Виктория вежливо отказывалась и от материнской ромашки, и от ароматов лимона, окружавших опытное тело Флоры.
— Думаешь, она уже туда приехала? — спросил Рафаэль, когда очнулся от своего бредового беспамятства.
Виктория сморщила брови:
— Откуда мне знать? Ты ведь сказал, что нужно пересечь огромную пустыню, чтобы доехать до Сирии, а оттуда — поездка в Ливан, и когда еще доберешься до Израиля…

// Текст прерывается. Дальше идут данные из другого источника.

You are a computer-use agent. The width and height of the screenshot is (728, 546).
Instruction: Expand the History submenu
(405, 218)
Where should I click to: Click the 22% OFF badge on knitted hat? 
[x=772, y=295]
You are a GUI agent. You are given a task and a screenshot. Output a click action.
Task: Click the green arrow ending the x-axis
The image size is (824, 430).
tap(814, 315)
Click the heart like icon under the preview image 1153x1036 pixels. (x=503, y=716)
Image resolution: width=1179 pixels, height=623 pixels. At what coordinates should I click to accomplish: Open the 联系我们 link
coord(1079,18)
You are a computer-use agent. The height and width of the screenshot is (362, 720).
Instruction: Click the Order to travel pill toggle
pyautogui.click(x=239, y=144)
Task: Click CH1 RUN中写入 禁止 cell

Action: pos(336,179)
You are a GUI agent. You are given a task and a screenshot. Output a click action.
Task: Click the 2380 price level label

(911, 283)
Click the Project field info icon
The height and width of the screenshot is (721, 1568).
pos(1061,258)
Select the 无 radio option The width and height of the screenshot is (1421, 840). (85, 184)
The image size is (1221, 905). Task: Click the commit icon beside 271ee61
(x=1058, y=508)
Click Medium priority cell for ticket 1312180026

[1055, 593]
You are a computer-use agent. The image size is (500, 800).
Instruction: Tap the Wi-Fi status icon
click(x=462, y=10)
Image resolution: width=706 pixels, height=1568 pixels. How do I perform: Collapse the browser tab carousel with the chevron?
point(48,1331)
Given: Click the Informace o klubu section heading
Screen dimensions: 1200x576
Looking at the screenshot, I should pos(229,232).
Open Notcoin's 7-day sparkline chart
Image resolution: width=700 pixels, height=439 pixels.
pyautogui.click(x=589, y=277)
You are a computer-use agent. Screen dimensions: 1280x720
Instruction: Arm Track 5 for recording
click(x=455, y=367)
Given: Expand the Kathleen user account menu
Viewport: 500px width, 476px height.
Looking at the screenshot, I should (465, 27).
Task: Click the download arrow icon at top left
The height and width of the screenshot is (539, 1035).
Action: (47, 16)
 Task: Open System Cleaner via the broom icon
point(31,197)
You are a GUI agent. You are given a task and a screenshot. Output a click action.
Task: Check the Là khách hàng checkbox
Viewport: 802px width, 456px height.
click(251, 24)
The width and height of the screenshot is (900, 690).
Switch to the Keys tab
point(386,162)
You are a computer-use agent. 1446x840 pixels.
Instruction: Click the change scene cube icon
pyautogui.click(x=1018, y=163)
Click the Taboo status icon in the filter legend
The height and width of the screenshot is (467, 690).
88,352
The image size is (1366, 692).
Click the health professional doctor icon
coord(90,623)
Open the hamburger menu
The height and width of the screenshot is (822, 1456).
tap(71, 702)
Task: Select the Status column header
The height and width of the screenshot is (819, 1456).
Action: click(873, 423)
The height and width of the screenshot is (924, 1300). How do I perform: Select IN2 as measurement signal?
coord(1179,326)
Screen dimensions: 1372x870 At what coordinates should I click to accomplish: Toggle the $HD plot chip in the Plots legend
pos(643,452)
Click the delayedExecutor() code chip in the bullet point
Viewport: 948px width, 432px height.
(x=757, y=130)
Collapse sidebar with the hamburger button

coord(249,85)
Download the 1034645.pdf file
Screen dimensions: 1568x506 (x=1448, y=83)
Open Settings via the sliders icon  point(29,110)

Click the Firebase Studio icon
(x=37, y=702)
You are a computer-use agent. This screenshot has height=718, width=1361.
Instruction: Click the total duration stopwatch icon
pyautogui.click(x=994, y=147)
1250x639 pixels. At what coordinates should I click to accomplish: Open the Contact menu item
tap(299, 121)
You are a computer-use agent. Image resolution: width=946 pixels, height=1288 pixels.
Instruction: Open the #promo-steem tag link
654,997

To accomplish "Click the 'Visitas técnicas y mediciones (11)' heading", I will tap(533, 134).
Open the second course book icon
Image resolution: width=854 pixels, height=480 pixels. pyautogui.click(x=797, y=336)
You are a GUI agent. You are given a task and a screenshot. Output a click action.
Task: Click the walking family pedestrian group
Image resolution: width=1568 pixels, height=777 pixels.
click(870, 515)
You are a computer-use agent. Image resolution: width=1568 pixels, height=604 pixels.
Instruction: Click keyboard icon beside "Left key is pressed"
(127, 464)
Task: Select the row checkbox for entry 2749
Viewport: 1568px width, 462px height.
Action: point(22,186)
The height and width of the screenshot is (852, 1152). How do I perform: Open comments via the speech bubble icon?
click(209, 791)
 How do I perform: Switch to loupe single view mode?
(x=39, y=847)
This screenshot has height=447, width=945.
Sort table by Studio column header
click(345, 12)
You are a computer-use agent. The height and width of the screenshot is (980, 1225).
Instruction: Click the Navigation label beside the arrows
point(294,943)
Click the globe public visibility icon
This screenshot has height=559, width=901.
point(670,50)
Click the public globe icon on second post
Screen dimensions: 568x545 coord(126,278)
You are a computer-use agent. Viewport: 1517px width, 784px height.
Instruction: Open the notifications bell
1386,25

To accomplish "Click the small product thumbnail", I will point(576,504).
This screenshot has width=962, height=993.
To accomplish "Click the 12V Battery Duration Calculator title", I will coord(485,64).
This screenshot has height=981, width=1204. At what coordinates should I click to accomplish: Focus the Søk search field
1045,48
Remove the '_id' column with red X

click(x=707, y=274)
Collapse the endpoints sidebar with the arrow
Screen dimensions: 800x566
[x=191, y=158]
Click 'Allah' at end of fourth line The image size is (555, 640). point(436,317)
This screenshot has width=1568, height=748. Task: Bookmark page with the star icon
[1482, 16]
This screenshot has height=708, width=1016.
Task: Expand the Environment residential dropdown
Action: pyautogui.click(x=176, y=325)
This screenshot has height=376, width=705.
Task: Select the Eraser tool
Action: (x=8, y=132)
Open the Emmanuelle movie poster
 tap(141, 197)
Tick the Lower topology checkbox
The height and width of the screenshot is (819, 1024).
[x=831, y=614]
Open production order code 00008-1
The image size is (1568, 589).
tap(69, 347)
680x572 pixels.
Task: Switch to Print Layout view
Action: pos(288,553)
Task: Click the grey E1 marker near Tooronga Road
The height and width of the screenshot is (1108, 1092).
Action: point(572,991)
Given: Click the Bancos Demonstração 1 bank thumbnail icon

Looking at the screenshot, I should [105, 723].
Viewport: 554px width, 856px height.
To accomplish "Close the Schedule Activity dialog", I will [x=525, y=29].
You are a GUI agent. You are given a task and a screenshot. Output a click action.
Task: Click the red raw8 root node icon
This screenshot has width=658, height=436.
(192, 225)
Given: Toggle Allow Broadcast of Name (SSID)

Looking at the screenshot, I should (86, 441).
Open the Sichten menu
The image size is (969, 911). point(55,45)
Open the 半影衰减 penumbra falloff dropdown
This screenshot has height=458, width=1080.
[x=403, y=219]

Лицо его обросло восьмидневной щетиной. Взгляд погружен в себя. В душе она была довольна, что гадюка не видит его таким. Рафаэль не пошел с ней прощаться. Может, и попрощался в другом месте и в другое время. Считалось, что не попрощался вообще. Таков его обычай, и так он поступает. Но она, Виктория, там побывала. За два часа до отъезда. Хотела собственными глазами убедиться, что врагиня оставляет поле битвы. В абайе и чадре стояла в конце переулка, там, где он выходит на широкую улицу. Простые мужчины и женщины шли мимо нее и с изумлением на нее оборачивались, мол, что здесь понадобилось женщине в шелковой абайе в такой ранний час, и ей пришлось прохаживаться туда-сюда, чтобы не слишком привлекать внимание. В душу закралось сомнение. На площади стояли мулы, ослы и коляски. Разгружающие свои товары феллахи[58] пили крепкий чай, лошади жевали овес, и уличные торговцы кричали в толпе. Те, кто ничего не мог себе купить, притулились к стене и завтракали лепешками с луком. Флора что-то сказала про машину, но никакой машины там не было. Если бы и Эзра того же не подтвердил, она бы засомневалась, не перепутала ли место. Она снова обошла всю площадь и решила, что через четверть часа, не позже, вернется домой. Солнце уже заливало крыши и освещало окошки верхних этажей.